(2)自然との共生

イ 生物多様性の保全への取組み
 生物多様性の保全のため、各事業の実施に当たってはすぐれた自然環境をできるだけ保全し、環境への影響の回避、軽減、解消に努めている。また、再自然化その他のミティゲーションを積極的に推進しているところである。
主な取組みは次のとおりである。
1) 多自然型川づくり
 国土の保全のために必要とされる治水上の安全性を確保しつつ、多様な河川の環境を保全したり、できるだけ改変しないようにし、また、改変する場合でも最低限の改変にとどめるとともに、良好な自然環境の復元が可能となるように川づくりを行う。
2) 魚がのぼりやすい川づくり
 豊かな水域環境の創出をより積極的に推進するため、地域のシンボル的河川について堰、床止め等の河川を横断する施設の改良や魚道の設置及び魚道流量の確保等を実施し、魚類等の遡上環境を改善する。
3) 河川水辺の国勢調査
 定期的、継続的、統一的な河川環境に関する基礎情報の収集整備を目的として、河川に生息する生物の調査、河川空間の利用実態調査等を行う。
4) 自然との調和に配慮した道路整備
 道路事業の計画、設計段階から、貴重な自然環境のある場所はできるだけ回避し、回避できない場合は、影響の最小化や代替措置を講じることを基本として、環境の保全・回復を図る。
5) 環境ふれあい公園の整備
 地域ブロックの核となる国営公園や都道府県、政令指定都市等の大規模公園等において、地域の環境活動や指導者の育成に対応するため、雑木林や野草園、野生生物の生息地等となる池や流れ、小動物観察のための自然生態園や野鳥観察所、セミナーハウス、体験学習施設などの施設を総合的に整備する。
6) 都市林の整備
 市街地及びその周辺部においてまとまった面積を有する樹林地等を、主として動植物の生息地又は生育地の保護を目的とする都市公園として位置づけ、その自然的環境の保護、保全、復元を図れるよう十分に配慮し、必要に応じて自然観察、散策等の利用のための施設を配置する。
7) 生態系保全ネットワーク
 快適な生活環境の形成、多様な生物の生息・生育が可能な自然環境の確保を図り、生態系の保全のための環境整備を総合的に行う地域を対象として、関連事業と連携し、関係省庁とも調整を図りながら、重点的な事業の展開を図る。
8) 調査・研究等
 生物の多様な生息・生育環境の保全・創出を図るため、様々な調査・研究等を実施している。
・河川と生物との関わりに関する調査研究の推進
 多摩川等において河川環境に関わる学術的研究を総合的に進めるため、同一地点において長期にわたり系統的、時系列的なモニタリングを実施し、生物の生息空間の類型化やその変動等を解明する河川生態学術研究を行う。
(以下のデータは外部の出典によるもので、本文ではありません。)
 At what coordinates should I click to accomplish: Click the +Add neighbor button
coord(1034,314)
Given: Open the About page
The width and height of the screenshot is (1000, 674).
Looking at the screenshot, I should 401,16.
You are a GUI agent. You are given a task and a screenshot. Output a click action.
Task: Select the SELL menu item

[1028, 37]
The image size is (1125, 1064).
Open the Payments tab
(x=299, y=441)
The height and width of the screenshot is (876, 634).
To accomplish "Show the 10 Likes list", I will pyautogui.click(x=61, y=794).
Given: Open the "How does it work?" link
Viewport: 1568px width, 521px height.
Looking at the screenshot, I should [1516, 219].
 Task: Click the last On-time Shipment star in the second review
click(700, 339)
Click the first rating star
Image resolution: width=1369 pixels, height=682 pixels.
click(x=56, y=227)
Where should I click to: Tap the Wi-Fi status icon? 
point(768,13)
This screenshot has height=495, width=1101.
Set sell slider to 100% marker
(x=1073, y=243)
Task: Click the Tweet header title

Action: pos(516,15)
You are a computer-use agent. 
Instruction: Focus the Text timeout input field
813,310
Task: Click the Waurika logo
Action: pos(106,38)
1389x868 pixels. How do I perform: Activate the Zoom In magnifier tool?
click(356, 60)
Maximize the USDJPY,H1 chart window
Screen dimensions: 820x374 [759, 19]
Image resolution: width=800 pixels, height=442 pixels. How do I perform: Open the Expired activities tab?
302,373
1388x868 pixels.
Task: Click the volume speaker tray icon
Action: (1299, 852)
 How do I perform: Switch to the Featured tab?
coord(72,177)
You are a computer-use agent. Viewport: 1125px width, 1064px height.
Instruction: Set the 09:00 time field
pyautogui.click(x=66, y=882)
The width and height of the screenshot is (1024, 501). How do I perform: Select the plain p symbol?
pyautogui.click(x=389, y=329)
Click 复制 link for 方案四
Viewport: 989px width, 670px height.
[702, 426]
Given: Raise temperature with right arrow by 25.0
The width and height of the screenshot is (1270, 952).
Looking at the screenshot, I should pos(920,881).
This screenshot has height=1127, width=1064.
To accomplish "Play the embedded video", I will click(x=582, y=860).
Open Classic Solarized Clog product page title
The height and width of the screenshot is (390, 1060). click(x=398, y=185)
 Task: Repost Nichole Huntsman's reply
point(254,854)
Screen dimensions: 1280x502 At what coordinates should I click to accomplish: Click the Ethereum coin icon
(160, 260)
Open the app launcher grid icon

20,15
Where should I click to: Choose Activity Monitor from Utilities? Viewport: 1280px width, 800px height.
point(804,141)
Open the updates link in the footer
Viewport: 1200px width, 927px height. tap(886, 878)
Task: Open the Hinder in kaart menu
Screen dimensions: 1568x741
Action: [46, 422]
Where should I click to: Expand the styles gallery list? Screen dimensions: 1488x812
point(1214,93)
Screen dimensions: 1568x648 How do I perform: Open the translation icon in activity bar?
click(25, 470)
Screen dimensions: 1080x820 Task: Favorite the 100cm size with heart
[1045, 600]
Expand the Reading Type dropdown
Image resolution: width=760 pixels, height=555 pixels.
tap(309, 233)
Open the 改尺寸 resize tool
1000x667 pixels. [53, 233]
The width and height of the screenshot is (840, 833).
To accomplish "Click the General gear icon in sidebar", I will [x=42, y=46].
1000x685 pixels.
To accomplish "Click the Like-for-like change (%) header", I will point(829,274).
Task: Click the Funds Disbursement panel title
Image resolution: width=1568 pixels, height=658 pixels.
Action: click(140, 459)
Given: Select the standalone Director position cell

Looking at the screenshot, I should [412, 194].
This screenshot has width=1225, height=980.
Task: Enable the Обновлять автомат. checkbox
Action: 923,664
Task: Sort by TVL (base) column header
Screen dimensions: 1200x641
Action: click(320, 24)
 また、木曽川の河川敷に設置された自然共生研究センターにおいて、世界最大級の実験河川・実験池を用いて、河川湖沼の自然環境の保全・復元のための基礎的・応用的研究を行う。
・生態系の保全・生息空間の創造技術の開発
 水域を対象とした生物と環境との関係の把握を基礎として、公共事業が生態系に与える影響を予測する手法を開発するとともに、その影響を可能な限り抑制し、新たな生息空間を創造するための技術開発を行う。
ロ 環境影響評価への対応
 環境影響評価については、従来の環境影響評価実施要綱(昭和59年8月閣議決定)に代わり、平成11年6月に環境影響評価法が全面施行となり、同法に基づき行われているところである。同法においては、調査等の方法について国民意見等を求めるための仕組みの導入、環境保全目標との整合に加え、環境への影響をできる限り回避し、低減する視点の取り入れ等、環境影響評価の内容の一層の充実を図ることとしており、建設省としても、同法に基づき、事業ごとに手続等に係る諸規定等の整備、地方建設局等における実施体制の整備等を図ってきたところであり、今後も、同法の適切かつ円滑な執行を図り、適切な環境影響評価が実施されるよう努めていくこととしている。